_Work required_
Please rewrite the listing between the lines holding "Tap the magnifier" and "(x=316, y=2185)", inclusive, changing "magnifier" to "search" and keeping everything else the same. Omit the pictures from your answer.

_Data to use_
────────────────

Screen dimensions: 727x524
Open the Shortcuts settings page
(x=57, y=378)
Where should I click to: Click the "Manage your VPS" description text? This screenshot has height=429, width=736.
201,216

────────────────

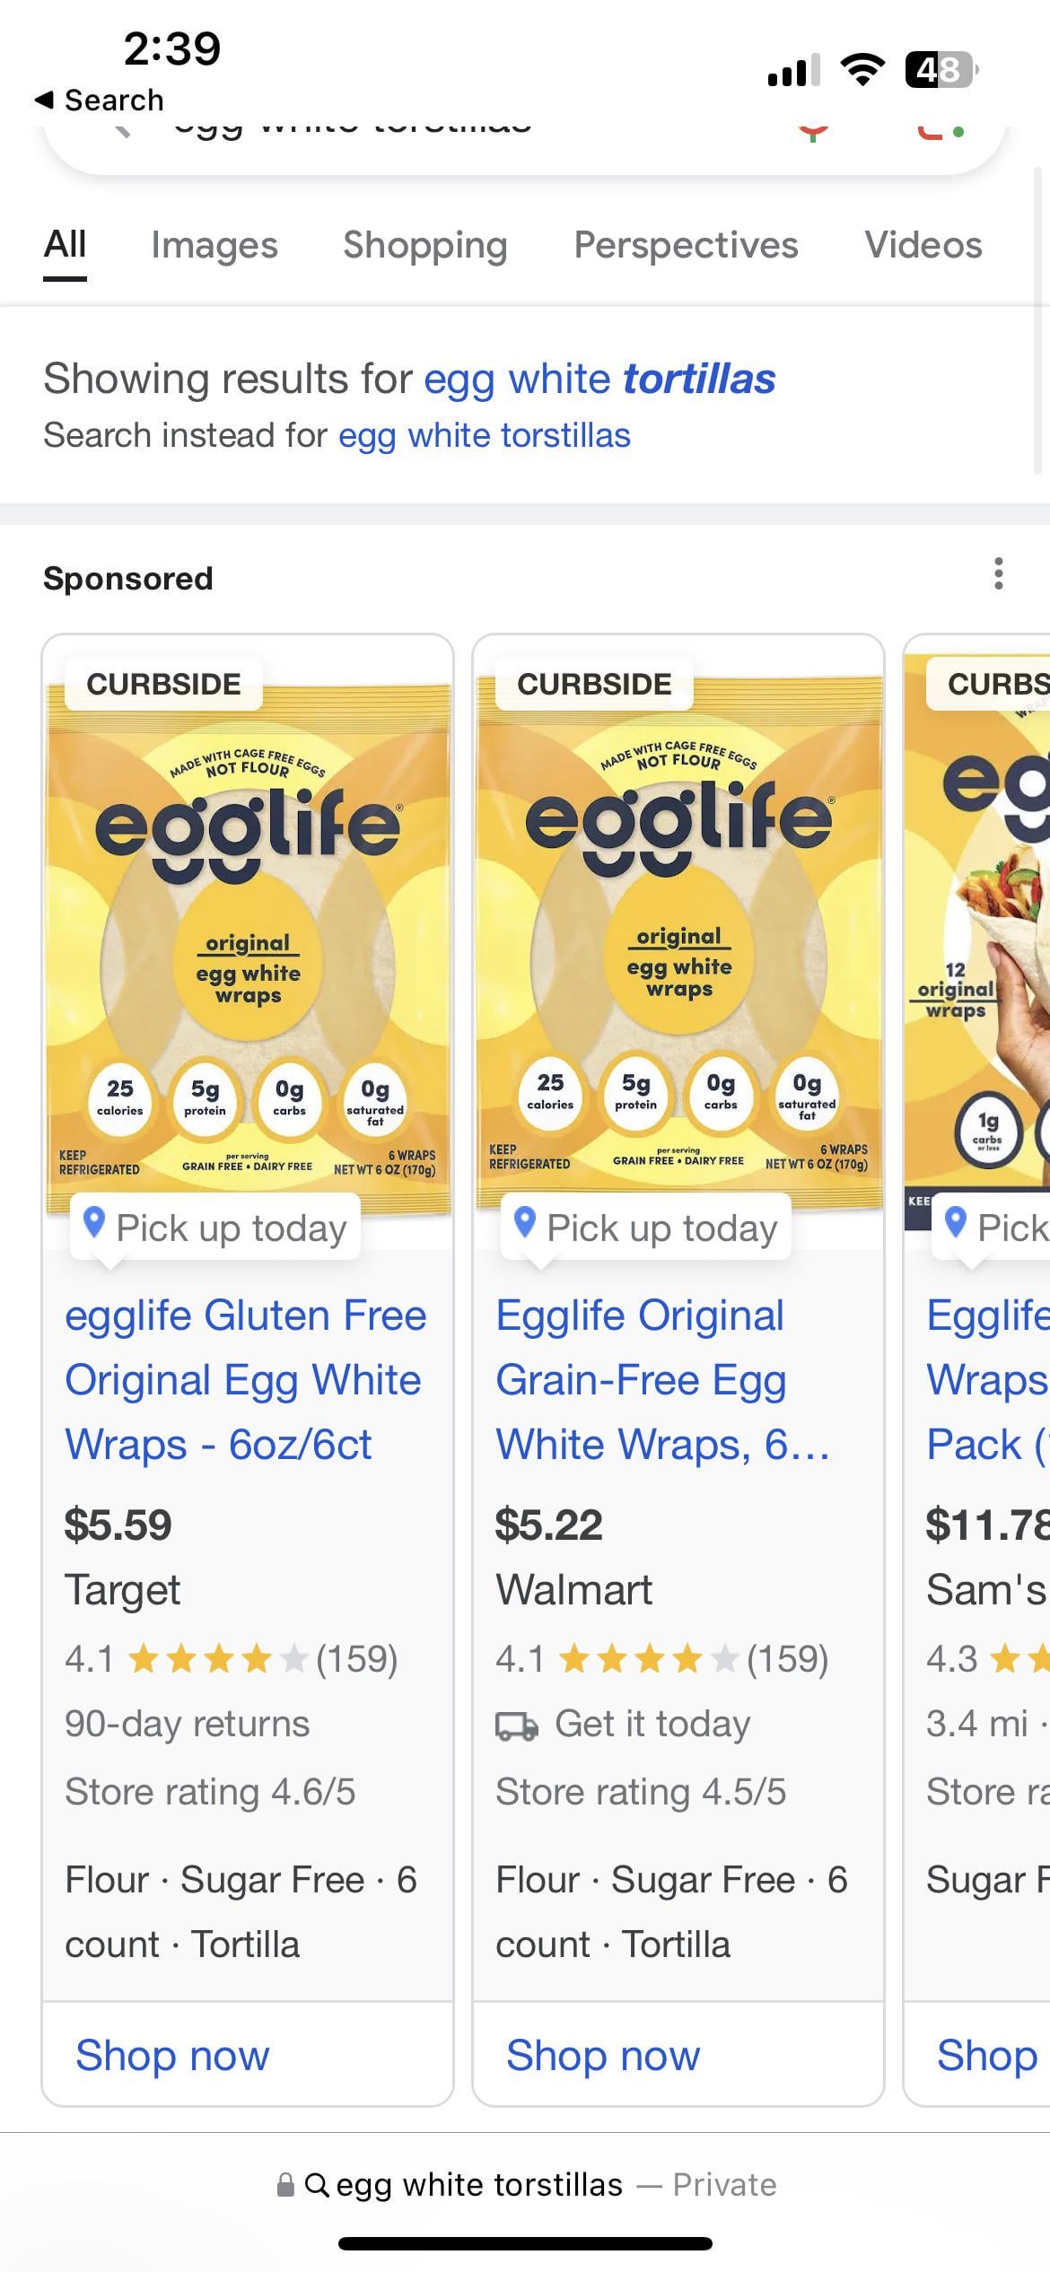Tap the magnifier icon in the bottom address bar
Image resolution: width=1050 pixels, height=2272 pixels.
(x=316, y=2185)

────────────────

_Output for this exercise_
Tap the search icon in the bottom address bar
Image resolution: width=1050 pixels, height=2272 pixels.
(x=316, y=2185)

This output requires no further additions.